Years ago you launched a company with a trusted partner. Together you built the firm into a success. But now you find you and your business partner no longer agree on the direction the company should take. Increasingly, you are finding the need to break free from your partner. Like a marriage, dissolving business partnerships can be tricky and painful.
“Most business partnerships are formed because partners do not believe that they can be successful alone, but with combined efforts they believe that they can succeed beyond measure. Other individuals fear taking on all of the risks involved in starting a new business venture. For others it is an easy way to gain credibility instantly by leveraging the experience of both partners. All can be enjoyable and financially rewarding. However well intentioned a business partnership may begin, many partnerships end up dissolving,” notes small business expert LaVon Lewis, who started his firm Pencilworx Design Group with two partners.
“It is truly like a marriage. You do not always agree on every detail but you have to realize the strengths and weaknesses of each partner and leverage those everyday. My partnership is a success because it is built on continuous trust, respect, and belief in common goals,” he says. “In today’s business world partners deal with money, intellectual property in addition to spending about 60% of their day together.”
So when do you work it out or spilt up? “When the trust factor goes out of the window then it is probably time to split the business,” offers Lewis. But be prepared for a battle.
“Dissolving a partnership can be very complicated. After all, can you split intellectual property?

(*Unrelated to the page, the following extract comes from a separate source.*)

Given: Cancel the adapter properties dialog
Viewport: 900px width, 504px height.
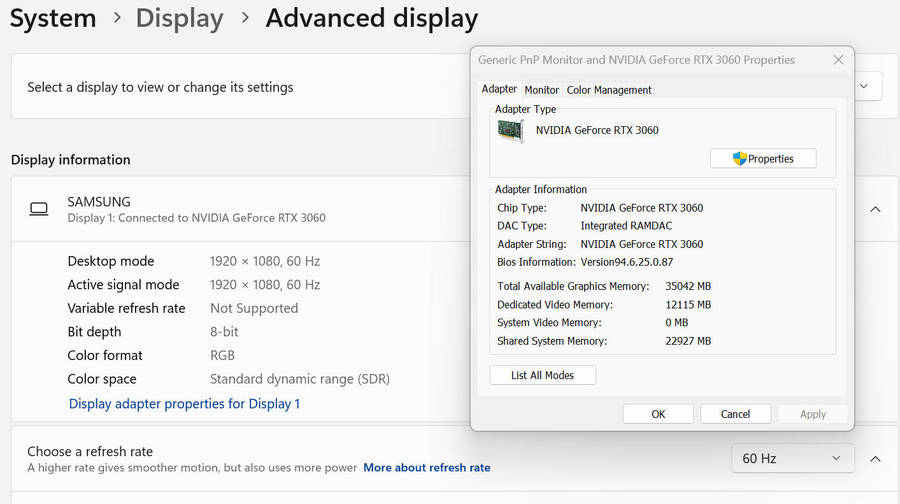Looking at the screenshot, I should [x=735, y=414].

Is there an impartial indicator that can measure the effort of individual parties in the partnership? Because the reality is that there are advantages and disadvantages to a split. And if the split is not handled correctly, then it could leave certain partners feeling robbed of their gifts, talents and time,” advises Lewis.

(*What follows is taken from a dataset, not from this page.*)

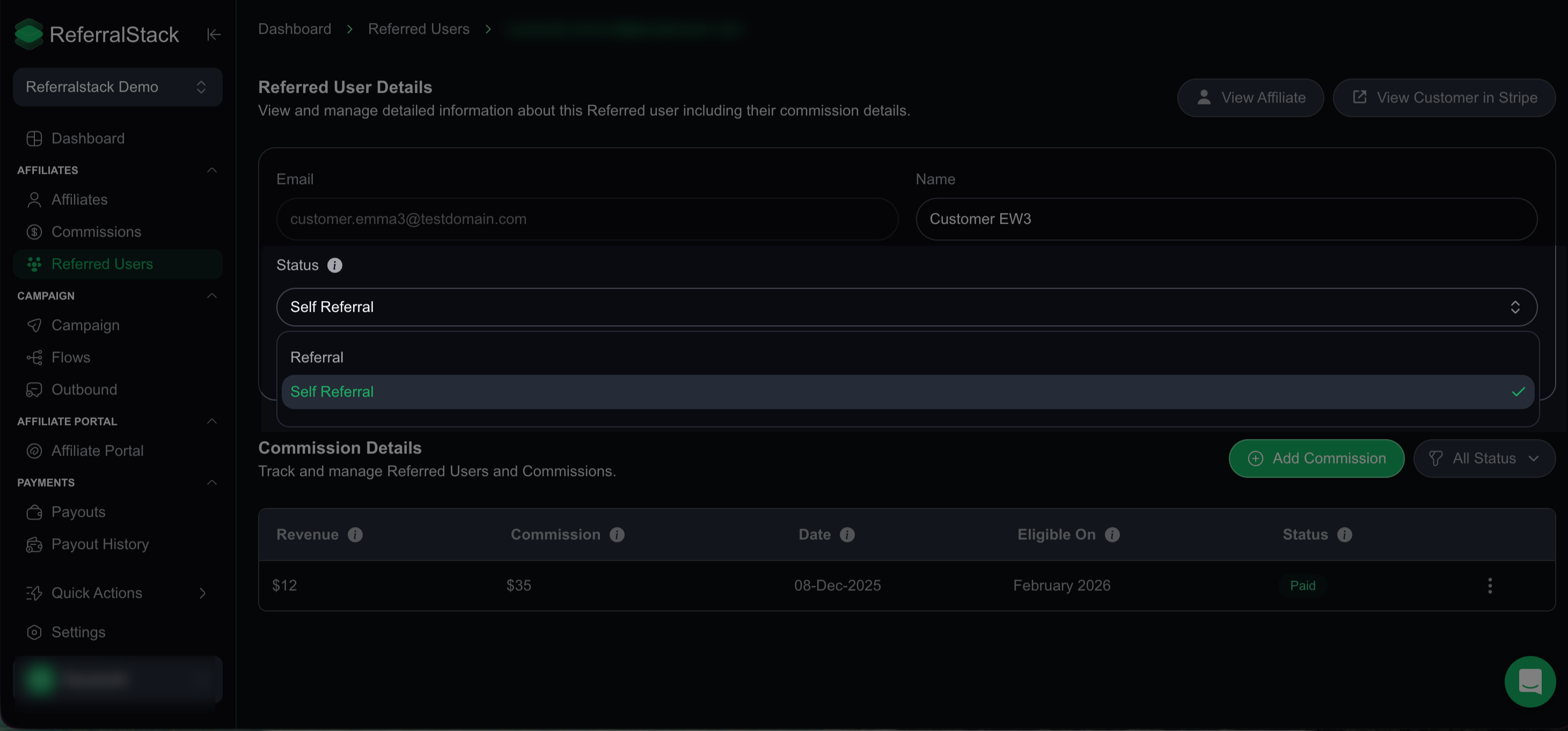Open the All Status filter dropdown
The height and width of the screenshot is (731, 1568).
pos(1484,458)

The ease of the split will also depend on just who owns what. “You have to know how ownership of the business is divided. Most partnerships are established with the assumption of a 50/50 split. Unfortunately this is never the case. A dominant member is the most common case,” says Lewis. “Oftentimes one member feels as though everything is fine, while another could feel overworked and under-appreciated. These elements of the partnership can make coming to an agreement very difficult.”

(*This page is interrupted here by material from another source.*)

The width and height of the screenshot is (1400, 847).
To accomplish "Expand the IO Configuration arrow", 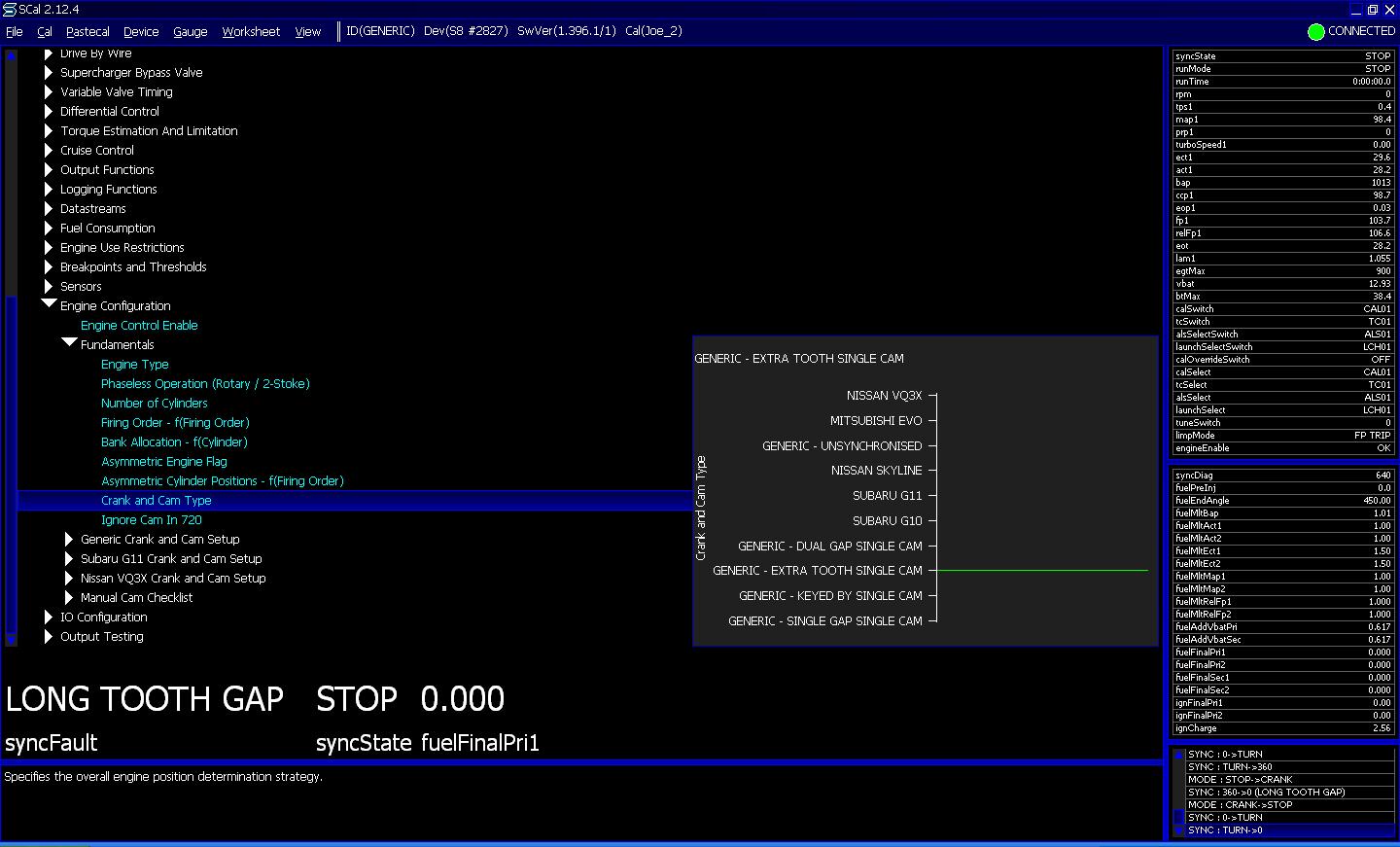I will (x=48, y=617).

Don’t give up, especially if the future of your company is at stake. There is a way to split from your partner, leaving both parties happy. “Fortunately, this situation isn’t entirely out of reach,” offers Lewis. “You do have a discontinuation process that you can go through. If the decision is mutual, you and your partner can negotiate and decide who is going to take what. If the feeling is not mutual, then you could do one or two things. Either oblige to the agreement that was initially put together by a lawyer prior to starting the business or settle it in court to agree on a split percentage. Sometimes this process ends up working well for one party or both. Most often there is still dissatisfaction as there is no way to request certain assets once your business is in the hands of the court system.”
However, if you think you and your partner can weather the rough times, look for ways to come up with a peaceful solution to your disagreements. “Ultimately I would not recommend a split in most cases because of the competitive advantage that a partnership creates. Oftentimes, splits come though a lack of maturity, trust or simply a misunderstanding,” says Lewis. “Regular meetings with frank dialogue will prevent the snowball of bad feelings and hidden emotions that lead to split partnerships. So at the end of the day I understand if you have to split, but you should grow together through the good and the bad and remember the final goal at hand and that is to win.”